本文抜粋:
= = = = = = =
説明

純チタン−チタン合金クラッド刃物、およびその製造方法

【課題】 軽量にして切れ味と永切れ性に富み、しかも折損や刃毀れも起こしにくく、そのうえ金属イオンに起因した弊害もない純チタン、チタン合金クラッド刃物と、その製造方法を提供すること。
【解決手段】 構造的には、刃先部に連なる芯材層をα+β型チタン合金にて組成し、この芯材層の少なくとも一方の側面にα型純チタンをクラッドさせるという手段を採用し、また方法的にはα+β型チタンとα型純チタンとを熱間圧延法で接合して中間圧延板を得る一方、この中間圧延板を 40%以上の圧下率で冷間圧延して必要な刃物厚みにまで圧下して Hv520以上の素材板を作り、これに所定の加工を施して刃物に成形するという手段を採用した。

【発明の詳細な説明】
【0001】
【発明の属する技術分野】本発明は、破壊靱性と引張延性に富んで、しかも非常に高い硬度を付与できるα+β型チタン合金と六方稠密格子結晶形で比較的軟性のα型純チタンとを巧みに組み合わせた軽量で切れ味に優れた不銹性の純チタン−チタン合金クラッド刃物ならびにその製造方法に関するものである。
【0002】
【従来の技術】周知のとおり、一般に庖丁やナイフ、斧や鋏などの刃物類は刃物鋼材の少なくとも一方の側面に軟鋼材を冶金的に接合し、これに必要な形状に成形して刃付加工により刃先部を形成して作られる。ところが、かゝる鉄鋼材料によって作製された刃物類は、重くて扱い難いうえに、錆び易くて絶えず入念に手入れをしていないと赤錆になって衛生上好ましくなく、また切れ味も鈍ってしまう。
【0003】そこで、最近の刃物類にはステンレス鋼を用いたステンレス刃物が多くなってきた。なるほど、不銹性鋼材であるステンレス鋼を用いて刃物類を作製する場合には錆は生じ難い。しかし、重量は少しも軽くならず、却って重くなることさえある。
= = = = = = =
練習課題: チタンクラッド刃物の文書から、「純チタン−チタン合金クラッド刃物、およびその製造方法」から「製造方法に関するものである。」まで、終わりの語句も含めて原文どおりに書き出してもらえますか？ このあとに続く一覧は使わなくてかまいません。

出典の抜粋:
= = = = = = =
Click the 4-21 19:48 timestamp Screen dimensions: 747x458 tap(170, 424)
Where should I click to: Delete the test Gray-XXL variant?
= = = = = = =
課題の解答:
純チタン−チタン合金クラッド刃物、およびその製造方法

【課題】 軽量にして切れ味と永切れ性に富み、しかも折損や刃毀れも起こしにくく、そのうえ金属イオンに起因した弊害もない純チタン、チタン合金クラッド刃物と、その製造方法を提供すること。
【解決手段】 構造的には、刃先部に連なる芯材層をα+β型チタン合金にて組成し、この芯材層の少なくとも一方の側面にα型純チタンをクラッドさせるという手段を採用し、また方法的にはα+β型チタンとα型純チタンとを熱間圧延法で接合して中間圧延板を得る一方、この中間圧延板を 40%以上の圧下率で冷間圧延して必要な刃物厚みにまで圧下して Hv520以上の素材板を作り、これに所定の加工を施して刃物に成形するという手段を採用した。

【発明の詳細な説明】
【0001】
【発明の属する技術分野】本発明は、破壊靱性と引張延性に富んで、しかも非常に高い硬度を付与できるα+β型チタン合金と六方稠密格子結晶形で比較的軟性のα型純チタンとを巧みに組み合わせた軽量で切れ味に優れた不銹性の純チタン−チタン合金クラッド刃物ならびにその製造方法に関するものである。